If only all data cables could be bi-directional, and all devices could have compatible connectors, how much easier our lives would be. Stephen Fry sometimes rants about cable proliferation when he's travelling, and has to take along a great bundle of them.

I'm the same - I'm so terrified of ending up with no cable to make a certain connection that I travel with a veritable bird's nest of them - I'm sure I must have given many an airport scanning operative a few uneasy moments as my bag went along the conveyor.

A long time ago I made my first trip to Moscow, and made a big thing of telling the hotel that I must have an internet connection in my room. They assured me huffily that in 'modern Russia' this was not a problem, but whe I got there I discovered that - you've guessed it - I didn't have the right laptop to modem cable. 'No problem' said the receptionist, 'we'll get someone to come to your room.' Minutes later a young, geeky-looking man arrived with a bag and proceeded to make - yes make - me a suitable cable on the spot. It took him about fifteen minutes and I was connected. I still have the cable today - and it still works perfectly.

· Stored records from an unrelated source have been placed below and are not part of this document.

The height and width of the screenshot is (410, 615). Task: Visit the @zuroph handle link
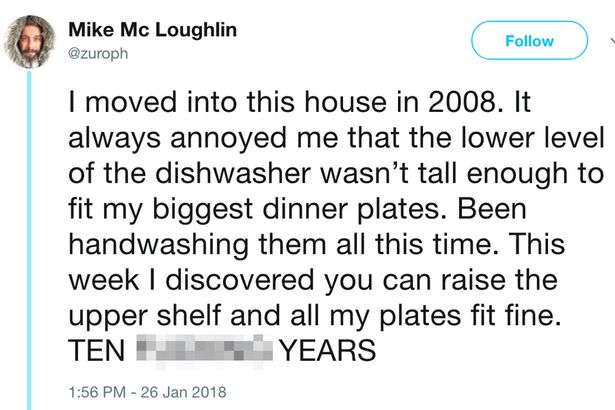point(98,53)
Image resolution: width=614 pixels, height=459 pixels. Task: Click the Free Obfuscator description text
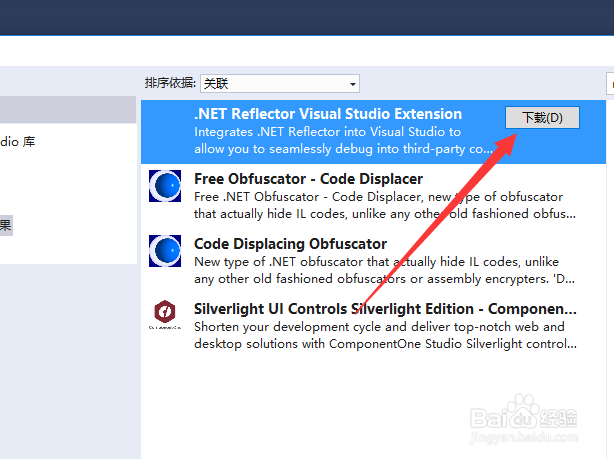[x=378, y=205]
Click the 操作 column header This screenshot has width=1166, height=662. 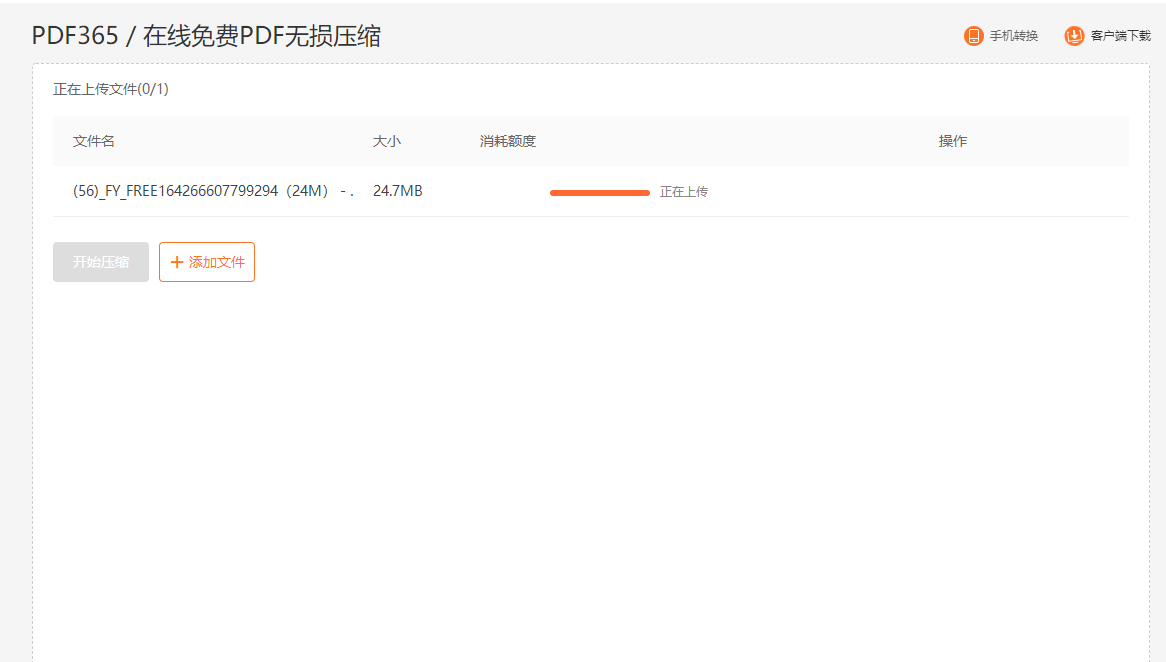click(x=952, y=141)
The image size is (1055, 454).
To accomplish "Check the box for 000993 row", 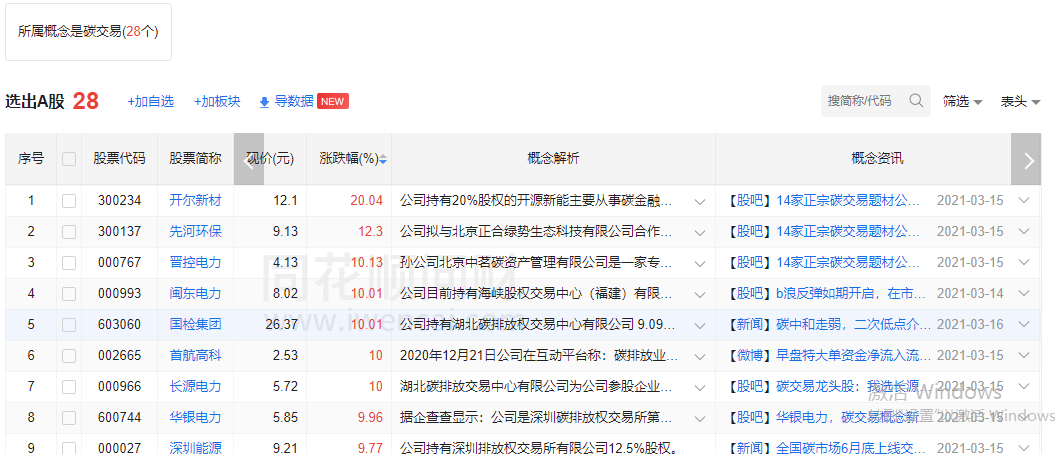I will 69,294.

  hastelloy 11:07 17 Mar 2013

"My point is how many ways are there for pairing 2 from 4 options."

Aitchbee is correct- A with B,C or D = 3, B with C or D = 2, C with D = 1

3+2+1=6 It's all to do with Pascal's triangle! (Google it if you really want to be confused).

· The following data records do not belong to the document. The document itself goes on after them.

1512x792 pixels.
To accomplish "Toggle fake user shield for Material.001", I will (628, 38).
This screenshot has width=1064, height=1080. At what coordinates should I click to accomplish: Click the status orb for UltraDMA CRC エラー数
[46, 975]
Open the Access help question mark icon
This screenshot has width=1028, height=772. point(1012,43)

  bumpkin 11:25 17 Mar 2013

27 was clearly ridiculous I need to go back to school:) 16 sounds right but I can only list 10. I can see your reasoning chub_tor but I think that would involve duplicates. Anyone know for certain?

  Aitchbee 11:45 17 Mar 2013

I sometimes like to give my local bookie a headache with the following wager [on five selections]:-

10 x ew doubles (5 x 4)/(1 x 2)

10 x ew trebles (5 x 4 x 3)/(1 x 2 x 3)

5 x ew foursomes (5 x 4 x 3 x 2)/(1 x 2 x 3 x 4)

and a 1 x ew accumulator (5 x 4 x 3 x 2 x 1)/(1 x 2 x 3 x 4 x 5)

... I'd better quit while I'm ahead ;o)

  Chronos the 2nd 11:57 17 Mar 2013

Oh dear, I did not even understand the question. Lol.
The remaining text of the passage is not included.